WHAT YOU WILL DO
Please return all the records exactly, with nothing left out.

SUPPLIED RECORDS
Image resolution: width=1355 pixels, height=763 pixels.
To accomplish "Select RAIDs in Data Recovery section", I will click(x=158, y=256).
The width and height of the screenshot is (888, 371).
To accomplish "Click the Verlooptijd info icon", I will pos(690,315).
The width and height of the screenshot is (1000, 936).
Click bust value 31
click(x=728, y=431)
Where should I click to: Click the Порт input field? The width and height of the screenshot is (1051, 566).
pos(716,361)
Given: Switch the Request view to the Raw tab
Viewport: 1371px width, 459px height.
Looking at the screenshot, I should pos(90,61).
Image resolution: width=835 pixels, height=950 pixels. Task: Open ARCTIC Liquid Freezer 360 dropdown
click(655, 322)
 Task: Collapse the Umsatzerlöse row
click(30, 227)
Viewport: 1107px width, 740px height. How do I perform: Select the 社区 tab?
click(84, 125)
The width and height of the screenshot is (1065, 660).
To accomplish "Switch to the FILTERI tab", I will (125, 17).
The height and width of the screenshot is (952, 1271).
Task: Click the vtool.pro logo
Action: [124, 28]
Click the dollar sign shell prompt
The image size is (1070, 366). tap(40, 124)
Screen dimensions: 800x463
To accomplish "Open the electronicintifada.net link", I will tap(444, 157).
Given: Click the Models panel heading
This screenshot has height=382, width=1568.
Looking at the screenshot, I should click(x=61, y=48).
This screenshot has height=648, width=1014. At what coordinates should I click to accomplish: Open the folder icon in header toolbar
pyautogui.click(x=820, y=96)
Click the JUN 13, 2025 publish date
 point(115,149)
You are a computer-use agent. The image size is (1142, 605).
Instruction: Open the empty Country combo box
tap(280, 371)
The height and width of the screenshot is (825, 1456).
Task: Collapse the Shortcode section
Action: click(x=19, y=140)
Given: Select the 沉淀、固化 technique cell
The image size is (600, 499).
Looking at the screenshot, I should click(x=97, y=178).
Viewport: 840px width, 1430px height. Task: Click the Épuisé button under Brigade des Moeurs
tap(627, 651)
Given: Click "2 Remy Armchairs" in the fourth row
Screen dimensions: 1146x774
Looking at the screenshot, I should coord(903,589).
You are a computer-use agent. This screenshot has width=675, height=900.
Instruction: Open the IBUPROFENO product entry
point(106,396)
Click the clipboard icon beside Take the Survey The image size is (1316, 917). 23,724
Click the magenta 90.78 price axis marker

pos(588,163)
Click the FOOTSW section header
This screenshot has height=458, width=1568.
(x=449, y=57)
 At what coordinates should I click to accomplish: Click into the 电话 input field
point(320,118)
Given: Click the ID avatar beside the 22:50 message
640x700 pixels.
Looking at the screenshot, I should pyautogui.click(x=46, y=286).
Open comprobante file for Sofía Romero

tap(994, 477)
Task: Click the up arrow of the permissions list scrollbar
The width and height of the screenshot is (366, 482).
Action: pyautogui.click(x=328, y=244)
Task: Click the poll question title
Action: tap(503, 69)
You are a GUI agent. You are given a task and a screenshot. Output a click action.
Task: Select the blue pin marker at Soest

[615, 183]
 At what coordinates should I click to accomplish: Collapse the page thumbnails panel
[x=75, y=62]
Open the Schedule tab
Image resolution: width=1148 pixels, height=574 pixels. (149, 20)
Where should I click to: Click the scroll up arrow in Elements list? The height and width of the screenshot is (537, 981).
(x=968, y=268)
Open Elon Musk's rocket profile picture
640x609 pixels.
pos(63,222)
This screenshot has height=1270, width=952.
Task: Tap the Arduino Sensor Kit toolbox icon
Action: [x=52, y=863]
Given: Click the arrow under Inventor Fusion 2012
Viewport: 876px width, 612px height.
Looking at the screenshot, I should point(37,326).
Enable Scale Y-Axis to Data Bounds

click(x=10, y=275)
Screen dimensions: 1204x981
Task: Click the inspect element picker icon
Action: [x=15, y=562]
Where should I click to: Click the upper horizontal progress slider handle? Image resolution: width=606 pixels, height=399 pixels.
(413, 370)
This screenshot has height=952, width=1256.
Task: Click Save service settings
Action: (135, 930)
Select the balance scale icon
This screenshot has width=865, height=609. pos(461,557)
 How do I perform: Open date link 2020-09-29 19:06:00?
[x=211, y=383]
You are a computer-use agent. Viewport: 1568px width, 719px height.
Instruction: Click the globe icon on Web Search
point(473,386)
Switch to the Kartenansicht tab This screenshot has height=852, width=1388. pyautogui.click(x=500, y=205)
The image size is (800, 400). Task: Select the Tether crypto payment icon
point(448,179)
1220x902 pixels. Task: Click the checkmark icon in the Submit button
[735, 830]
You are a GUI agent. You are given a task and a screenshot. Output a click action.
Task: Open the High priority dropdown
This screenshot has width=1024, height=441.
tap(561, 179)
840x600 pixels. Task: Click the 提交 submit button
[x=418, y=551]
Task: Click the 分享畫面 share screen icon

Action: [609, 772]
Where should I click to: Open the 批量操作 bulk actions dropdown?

ANSWER SECTION
Image resolution: width=1355 pixels, height=763 pixels.
To accomplish "Select RAIDs in Data Recovery section", I will click(x=158, y=256).
The width and height of the screenshot is (888, 371).
To accomplish "Click the Verlooptijd info icon", I will pos(690,315).
The width and height of the screenshot is (1000, 936).
Click bust value 31
click(x=728, y=431)
Where should I click to: Click the Порт input field? The width and height of the screenshot is (1051, 566).
pos(716,361)
Given: Switch the Request view to the Raw tab
Viewport: 1371px width, 459px height.
Looking at the screenshot, I should pos(90,61).
Image resolution: width=835 pixels, height=950 pixels. Task: Open ARCTIC Liquid Freezer 360 dropdown
click(655, 322)
 Task: Collapse the Umsatzerlöse row
click(30, 227)
Viewport: 1107px width, 740px height. How do I perform: Select the 社区 tab?
click(84, 125)
The width and height of the screenshot is (1065, 660).
To accomplish "Switch to the FILTERI tab", I will (125, 17).
The height and width of the screenshot is (952, 1271).
Task: Click the vtool.pro logo
Action: [124, 28]
Click the dollar sign shell prompt
The image size is (1070, 366). tap(40, 124)
Screen dimensions: 800x463
To accomplish "Open the electronicintifada.net link", I will tap(444, 157).
Given: Click the Models panel heading
This screenshot has height=382, width=1568.
Looking at the screenshot, I should click(x=61, y=48).
This screenshot has height=648, width=1014. At what coordinates should I click to accomplish: Open the folder icon in header toolbar
pyautogui.click(x=820, y=96)
Click the JUN 13, 2025 publish date
 point(115,149)
You are a computer-use agent. The image size is (1142, 605).
Instruction: Open the empty Country combo box
tap(280, 371)
The height and width of the screenshot is (825, 1456).
Task: Collapse the Shortcode section
Action: click(x=19, y=140)
Given: Select the 沉淀、固化 technique cell
The image size is (600, 499).
Looking at the screenshot, I should click(x=97, y=178).
Viewport: 840px width, 1430px height. Task: Click the Épuisé button under Brigade des Moeurs
tap(627, 651)
Given: Click "2 Remy Armchairs" in the fourth row
Screen dimensions: 1146x774
Looking at the screenshot, I should coord(903,589).
You are a computer-use agent. This screenshot has width=675, height=900.
Instruction: Open the IBUPROFENO product entry
point(106,396)
Click the clipboard icon beside Take the Survey The image size is (1316, 917). 23,724
Click the magenta 90.78 price axis marker

pos(588,163)
Click the FOOTSW section header
This screenshot has height=458, width=1568.
(x=449, y=57)
 At what coordinates should I click to accomplish: Click into the 电话 input field
point(320,118)
Given: Click the ID avatar beside the 22:50 message
640x700 pixels.
Looking at the screenshot, I should pyautogui.click(x=46, y=286).
Open comprobante file for Sofía Romero

tap(994, 477)
Task: Click the up arrow of the permissions list scrollbar
The width and height of the screenshot is (366, 482).
Action: pyautogui.click(x=328, y=244)
Task: Click the poll question title
Action: tap(503, 69)
You are a GUI agent. You are given a task and a screenshot. Output a click action.
Task: Select the blue pin marker at Soest

[615, 183]
 At what coordinates should I click to accomplish: Collapse the page thumbnails panel
[x=75, y=62]
Open the Schedule tab
Image resolution: width=1148 pixels, height=574 pixels. (149, 20)
Where should I click to: Click the scroll up arrow in Elements list? The height and width of the screenshot is (537, 981).
(x=968, y=268)
Open Elon Musk's rocket profile picture
640x609 pixels.
pos(63,222)
This screenshot has height=1270, width=952.
Task: Tap the Arduino Sensor Kit toolbox icon
Action: [x=52, y=863]
Given: Click the arrow under Inventor Fusion 2012
Viewport: 876px width, 612px height.
Looking at the screenshot, I should point(37,326).
Enable Scale Y-Axis to Data Bounds

click(x=10, y=275)
Screen dimensions: 1204x981
Task: Click the inspect element picker icon
Action: [x=15, y=562]
Where should I click to: Click the upper horizontal progress slider handle? Image resolution: width=606 pixels, height=399 pixels.
(413, 370)
This screenshot has height=952, width=1256.
Task: Click Save service settings
Action: (135, 930)
Select the balance scale icon
This screenshot has width=865, height=609. pos(461,557)
 How do I perform: Open date link 2020-09-29 19:06:00?
[x=211, y=383]
You are a computer-use agent. Viewport: 1568px width, 719px height.
Instruction: Click the globe icon on Web Search
point(473,386)
Switch to the Kartenansicht tab This screenshot has height=852, width=1388. pyautogui.click(x=500, y=205)
The image size is (800, 400). Task: Select the Tether crypto payment icon
point(448,179)
1220x902 pixels. Task: Click the checkmark icon in the Submit button
[735, 830]
You are a GUI agent. You are given a task and a screenshot. Output a click action.
Task: Open the High priority dropdown
This screenshot has width=1024, height=441.
tap(561, 179)
840x600 pixels. Task: Click the 提交 submit button
[x=418, y=551]
Task: Click the 分享畫面 share screen icon

Action: [609, 772]
Where should I click to: Open the 批量操作 bulk actions dropdown?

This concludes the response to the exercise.